Tax hikes for the wealthy defeated middle-class tax hikes

  Gov. Romney’s “revenue-neutral” plan to massively cut taxes for the rich would have inevitably meant higher taxes for households with incomes lower than $200,000, according to a now-legendary—and never refuted—study by the nonpartisan Tax Policy Center.

  Requiring a still-struggling middle class to pay for tax giveaways to the rich is neither fair nor good economic policy. It’s unfair because the richest Americans are already historically undertaxed even as the gap between rich and poor widens. It is bad policy because the way to make the economy grow for everyone is to strengthen the middle class, not to burden it with more than its fair share of taxes.

  Instead, voters threw their support behind the president’s proposal to ask the wealthiest Americans to pay a little more as part of a deal to avoid the so-called fiscal cliff, while bringing the deficit under control in the long term. The 2012 election results give a clear mandate for this policy framework to guide Congress as it addresses tax reform in the coming months.

Main Street defeated Wall Street hubris

  The 2010 Dodd-Frank Wall Street Reform and Consumer Protection Act is the most sweeping reform of the U.S. financial sector since the days of President Franklin D. Roosevelt. It was also the bill most in danger during this election. According to his chief economic adviser, Gov. Romney was prepared to repeal Dodd-Frank and dismantle or weaken the Consumer Financial Protection Bureau created by the law.

  This election is therefore a victory for Main Street taxpayers, who will retain the protection of the powerful consumer watchdog guarding against abusive practices that contributed to the financial crisis that caused the Great Recession in 2007. Dodd-Frank will also decrease the likelihood of future systemic failures and ensure that bank investors—not middle-class taxpayers—foot the bill when important financial institutions fail.

  The financial sector is a crucial part of the U.S. economy but the government has an important role in ensuring financial markets are fair and stable. Voters in this election made clear that Congress consider the interests of Main Street as much as or more than those of Wall Street. Lawmakers should come together to strengthen, not weaken, financial regulatory reform.

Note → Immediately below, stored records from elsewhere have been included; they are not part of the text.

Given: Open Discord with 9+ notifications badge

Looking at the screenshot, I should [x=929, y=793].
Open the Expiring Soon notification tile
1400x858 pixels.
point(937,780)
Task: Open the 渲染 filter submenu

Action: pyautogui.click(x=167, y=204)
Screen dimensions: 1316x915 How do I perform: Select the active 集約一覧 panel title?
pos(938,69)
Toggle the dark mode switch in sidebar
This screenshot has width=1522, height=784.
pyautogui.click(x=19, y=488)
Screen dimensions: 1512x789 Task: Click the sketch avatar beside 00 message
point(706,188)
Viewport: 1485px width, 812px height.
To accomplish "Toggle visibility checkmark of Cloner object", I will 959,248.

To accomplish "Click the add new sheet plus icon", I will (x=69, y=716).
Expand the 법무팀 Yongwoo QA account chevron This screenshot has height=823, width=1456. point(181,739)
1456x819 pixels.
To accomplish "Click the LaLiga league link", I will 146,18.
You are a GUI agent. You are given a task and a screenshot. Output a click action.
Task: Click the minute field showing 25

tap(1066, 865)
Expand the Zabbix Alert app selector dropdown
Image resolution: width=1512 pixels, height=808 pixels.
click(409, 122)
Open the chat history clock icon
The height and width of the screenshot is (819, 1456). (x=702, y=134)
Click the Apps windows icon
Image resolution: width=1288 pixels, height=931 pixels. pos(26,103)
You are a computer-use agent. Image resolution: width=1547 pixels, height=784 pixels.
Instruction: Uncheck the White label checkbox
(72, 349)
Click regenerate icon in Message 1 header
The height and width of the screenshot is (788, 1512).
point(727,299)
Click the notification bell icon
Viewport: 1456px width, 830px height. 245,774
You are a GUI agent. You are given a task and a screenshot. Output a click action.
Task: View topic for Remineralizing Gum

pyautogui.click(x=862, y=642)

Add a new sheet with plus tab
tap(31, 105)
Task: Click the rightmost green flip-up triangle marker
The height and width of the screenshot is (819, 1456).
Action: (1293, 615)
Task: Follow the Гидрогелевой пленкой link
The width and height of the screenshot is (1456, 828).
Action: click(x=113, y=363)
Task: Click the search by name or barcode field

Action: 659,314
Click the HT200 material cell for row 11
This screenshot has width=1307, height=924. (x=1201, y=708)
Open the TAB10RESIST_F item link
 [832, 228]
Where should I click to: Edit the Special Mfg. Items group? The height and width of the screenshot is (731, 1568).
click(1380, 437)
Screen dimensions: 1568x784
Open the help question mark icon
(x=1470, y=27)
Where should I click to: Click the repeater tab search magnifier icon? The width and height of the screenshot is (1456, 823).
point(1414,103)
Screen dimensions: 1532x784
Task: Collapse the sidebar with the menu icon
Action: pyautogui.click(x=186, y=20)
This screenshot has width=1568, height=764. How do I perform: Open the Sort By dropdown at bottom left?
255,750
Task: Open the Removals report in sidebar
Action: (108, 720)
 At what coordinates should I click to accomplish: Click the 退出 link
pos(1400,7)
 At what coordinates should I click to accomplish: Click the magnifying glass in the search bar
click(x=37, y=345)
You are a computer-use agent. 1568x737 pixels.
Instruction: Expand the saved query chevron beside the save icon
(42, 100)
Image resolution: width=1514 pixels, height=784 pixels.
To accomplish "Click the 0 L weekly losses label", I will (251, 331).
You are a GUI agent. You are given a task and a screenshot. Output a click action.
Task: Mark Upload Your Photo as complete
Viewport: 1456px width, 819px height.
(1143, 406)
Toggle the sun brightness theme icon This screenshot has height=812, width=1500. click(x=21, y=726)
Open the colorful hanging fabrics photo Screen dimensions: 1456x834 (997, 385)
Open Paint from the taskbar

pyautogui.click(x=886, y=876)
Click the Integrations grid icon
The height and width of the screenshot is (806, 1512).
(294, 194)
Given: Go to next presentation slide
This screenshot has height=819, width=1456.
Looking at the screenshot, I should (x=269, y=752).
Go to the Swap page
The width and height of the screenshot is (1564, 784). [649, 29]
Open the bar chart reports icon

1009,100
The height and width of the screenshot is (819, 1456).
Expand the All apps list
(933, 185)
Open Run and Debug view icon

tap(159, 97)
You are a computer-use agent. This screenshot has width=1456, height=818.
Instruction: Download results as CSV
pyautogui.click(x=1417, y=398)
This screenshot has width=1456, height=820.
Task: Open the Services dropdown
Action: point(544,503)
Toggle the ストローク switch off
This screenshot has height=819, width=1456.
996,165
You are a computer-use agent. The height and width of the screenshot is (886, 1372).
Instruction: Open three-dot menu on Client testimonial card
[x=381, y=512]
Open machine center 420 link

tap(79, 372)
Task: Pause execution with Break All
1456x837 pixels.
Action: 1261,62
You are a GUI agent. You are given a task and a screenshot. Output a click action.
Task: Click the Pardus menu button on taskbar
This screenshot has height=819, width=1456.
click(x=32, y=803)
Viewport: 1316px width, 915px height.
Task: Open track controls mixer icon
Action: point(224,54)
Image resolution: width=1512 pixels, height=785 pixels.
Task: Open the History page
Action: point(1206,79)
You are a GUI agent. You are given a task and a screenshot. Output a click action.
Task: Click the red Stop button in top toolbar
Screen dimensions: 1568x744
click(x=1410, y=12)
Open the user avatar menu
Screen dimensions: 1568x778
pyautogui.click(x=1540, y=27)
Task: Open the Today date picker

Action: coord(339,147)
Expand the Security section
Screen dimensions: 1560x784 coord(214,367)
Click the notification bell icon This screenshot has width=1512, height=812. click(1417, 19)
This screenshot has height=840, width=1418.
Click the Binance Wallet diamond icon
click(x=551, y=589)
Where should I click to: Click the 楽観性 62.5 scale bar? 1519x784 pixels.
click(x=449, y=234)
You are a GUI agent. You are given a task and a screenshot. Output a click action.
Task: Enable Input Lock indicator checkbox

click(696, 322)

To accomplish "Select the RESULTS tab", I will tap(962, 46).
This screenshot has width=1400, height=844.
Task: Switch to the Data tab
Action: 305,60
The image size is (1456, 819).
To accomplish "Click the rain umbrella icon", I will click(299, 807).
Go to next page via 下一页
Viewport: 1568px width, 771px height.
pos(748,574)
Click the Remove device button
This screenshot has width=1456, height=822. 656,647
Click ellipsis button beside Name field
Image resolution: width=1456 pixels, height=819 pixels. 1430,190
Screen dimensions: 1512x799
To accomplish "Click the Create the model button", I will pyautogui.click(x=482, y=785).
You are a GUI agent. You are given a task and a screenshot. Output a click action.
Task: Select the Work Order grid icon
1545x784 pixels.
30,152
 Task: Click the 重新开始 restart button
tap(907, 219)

A win for the middle class is a win for everyone

  An electoral victory for the middle class should translate into middle-class-focused policies. Those policies will help more than just middle-class families.

  To be sure, a government that recognizes the middle class as the key driver of economic growth is more likely to boost infrastructure, education, scientific discoveries, and other parts of the economy that nurture the broad middle class.

  But policies that recognize the dangers of rising inequality will also help restore the American Dream of social and economic mobility for lower-income people.

  As a stronger middle class consumes more goods and services, produces a more talented workforce, and incubates more innovative entrepreneurs, the beneficiaries will include businesses and the people who own and invest in them.

  That’s why yesterday’s electoral triumph of the middle class is a policy victory for all Americans, regardless of party or income level.

  About the author: Gadi Dechter is the Managing Director of Economic Policy at the Center for American Progress.

  This article was published by the Center for American Progress.